The team was very competitive , i think they won the league championship every year I was there, and it was considered a pretty big deal in the engineering school to get on with them. I remember they had guys who could weld coke cans together and every machine tool you could imagine and skills to match. One year, a kid on their team got picked up by Ferrari or some other big racing team and became a minor celebrity on campus. (My university was by no means “top tier”)

I was in a robotics competition team and they let me use their machine shop so I got to know them.


Sounds like Formula SAE, I was a little bit involved in my schools team back in the day.
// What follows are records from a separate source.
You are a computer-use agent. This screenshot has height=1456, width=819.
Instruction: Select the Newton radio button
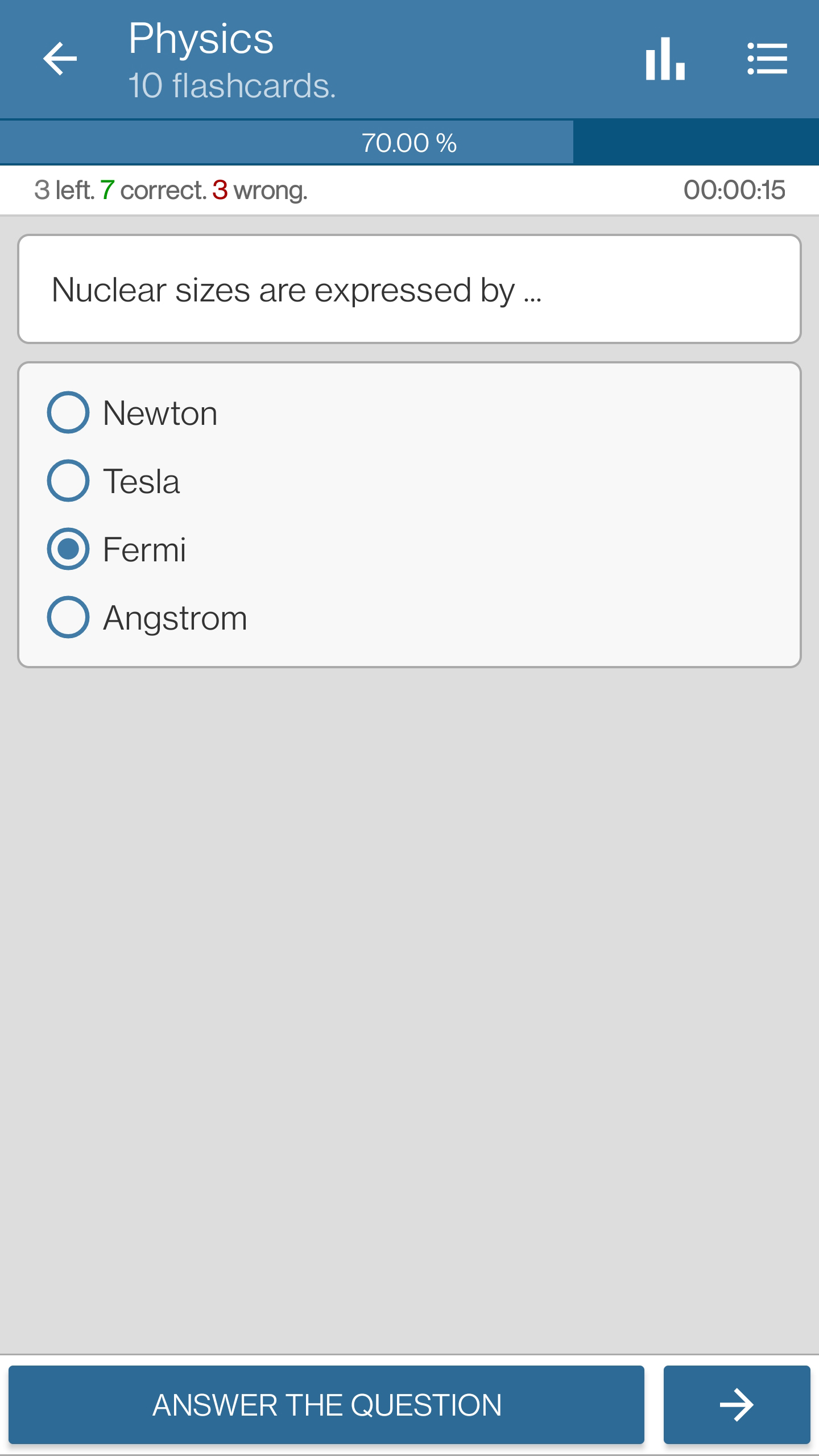[x=68, y=412]
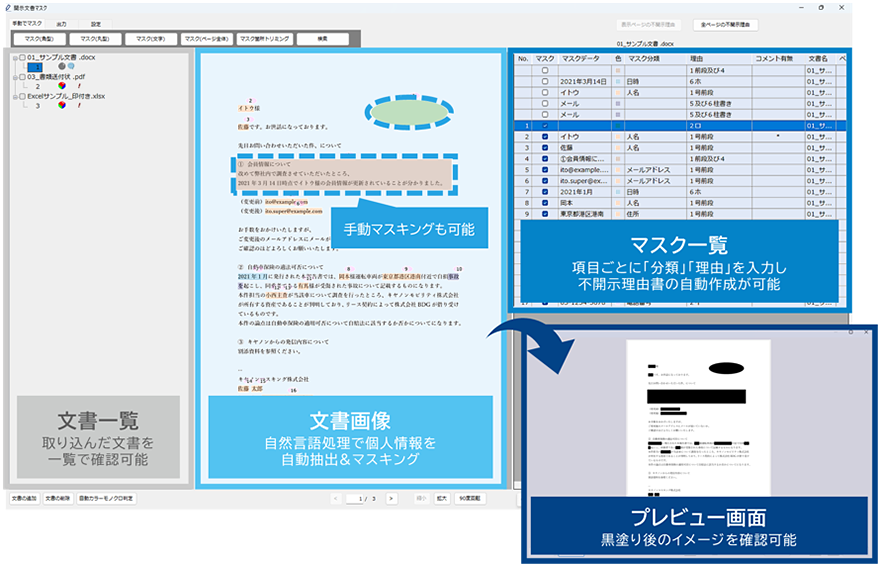Viewport: 880px width, 564px height.
Task: Go to next page with the right arrow
Action: (391, 497)
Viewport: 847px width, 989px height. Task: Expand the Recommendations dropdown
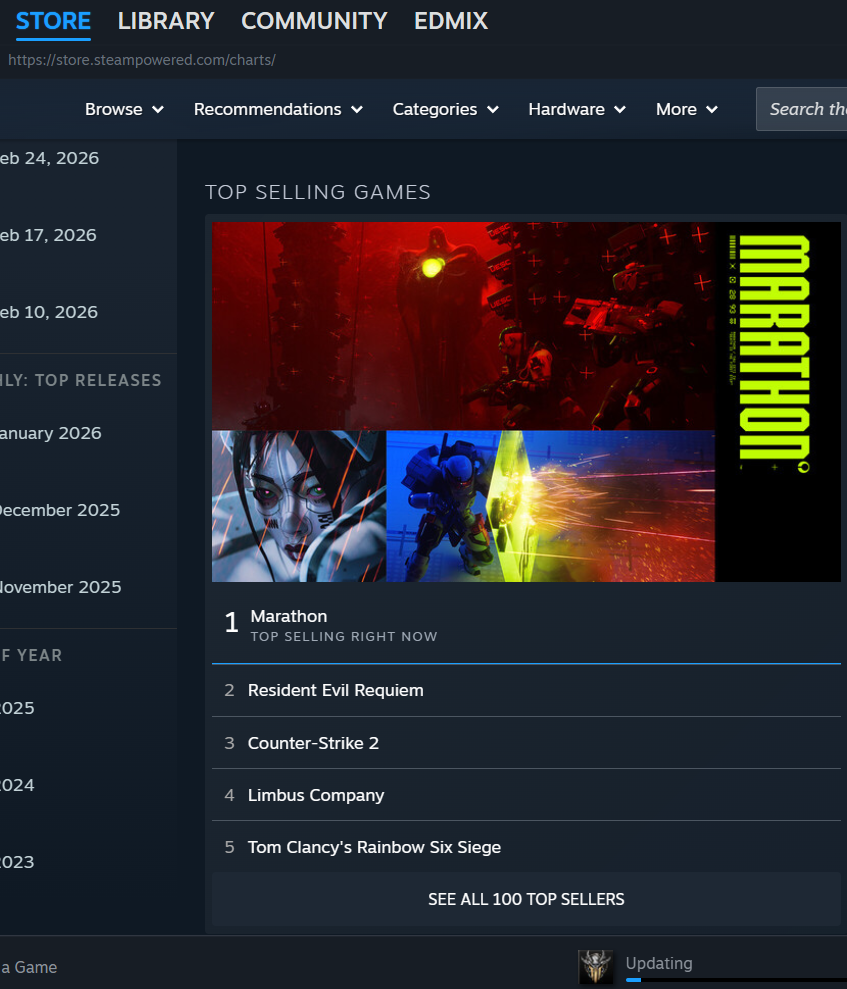coord(277,109)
https://en.m.wikipedia.org/wiki/Formula_SAE


I worked at BMW for many years. I didn‘t do anything relate to their F1 program but once I talked to an engineer that did.

He was a mechanical engineer that designed different parts for the road cars. Once, people from the F1 team went to him because they had an issue with a part breaking frequently and asked him to improve it.

He designed another part and told the F1 guys that this will easily last for thousands of hours. They weren‘t happy. They told him they only wanted the part to last for 2 hours and the one he designed was too heavy. He had to do it again…


> They told him they only wanted the part to last for 2 hours and the one he designed was too heavy. He had to do it again…

As someone in the racing industry, the ideal engine/parts/etc are what will get you across the finish line (and meet the other requirements like how long engine components have to last) as fast as possible, and no more.

There is a lot of money put into the sport, and extracting much of the money comes from the win/place, not whether or not the car will last 40k miles.

If something blows up/breaks after crossing the finish line, it doesn't matter much... just rebuild it for the next race.

Everyone is looking for every advantage they can find.


I might be missing something but this doesn't seem like an insane amount of work.


"Behind every shit-talking, shade-throwing, sauna-enjoying DTS cast member is a small army of engineers agonizing over the literal nuts and bolts of the cars they pilot."